Reauthorization of the Older Americans Act: Another Opportunity for Long-Term Care Systems Change
The reauthorization of the OAA provides a unique and timely vehicle to accelerate the changes needed in long-term care policy to help our nation fully prepare for the aging of the baby boom and the emergence of long-term living as a common experience of life. When the OAA was passed in 1965, Congress charted out a vision for a nationwide network of public and private agencies organized around the common purpose of promoting the dignity and independence of older people through a coordinated system of services and supports to help them live in their own homes and communities for as long as possible.

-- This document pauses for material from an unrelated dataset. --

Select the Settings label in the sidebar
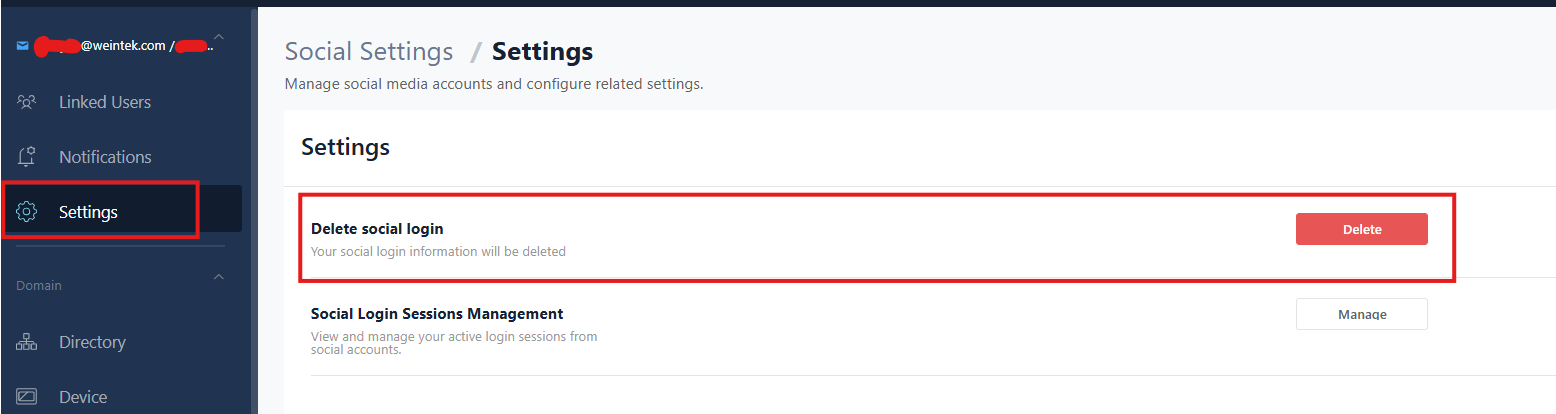[x=88, y=212]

The network envisioned in the OAA is now a reality. It is a consumer-driven, locally designed, nationwide infrastructure, supported by multiple funding streams, and capable of reaching people with low-cost social interventions long before they need intensive services. OAA programs have reached people of all income levels, while targeting its limited resources to those most in need, including low-income minority, rural or isolated populations. Early reauthorizations of the OAA created area agencies on aging and fostered the principle of local flexibility through a "bottoms-up" planning process that ensures OAA programs continually reflect local needs and conditions.

Many States have looked to their aging network to lead the development of their long-term care systems, including States with the most balanced and cost-efficient systems of care such as Oregon, Washington and Vermont. The OAA network is one of the largest providers of home and community-based care and manages between $3 and $4 billion each year in public and private resources. All State Agencies on Aging have the responsibility to administer State revenue programs; over 30 State agencies administer Medicaid Waiver Programs and State Health Insurance Assistance Programs; over 25 States have the authority of the State Aging Agencies to serve younger populations with disabilities.

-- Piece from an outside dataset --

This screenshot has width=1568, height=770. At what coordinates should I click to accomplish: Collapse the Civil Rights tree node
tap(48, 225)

In short, the aging services network created by the Older Americans Act and led by the AoA is well positioned to help ensure the modernization of long-term care in our country. I have tremendous respect for and confidence in the long-term care network I have spoken about today. The Administration supports your efforts to reauthorize the OAA and looks forward to working with you to modernize and strengthen our nation's home and community-based long-term care system.

I am proud to have served in this network for more than 34 of its 41 years. I truly believe, with the support of Congress, our reauthorization proposal and principles will give consumers the choices they need to lead more healthy and productive lives.

Thank you, Mr. Chairman, for the opportunity to speak to you today about the reauthorization of the Older Americans Act. I would be pleased to answer any questions you may have.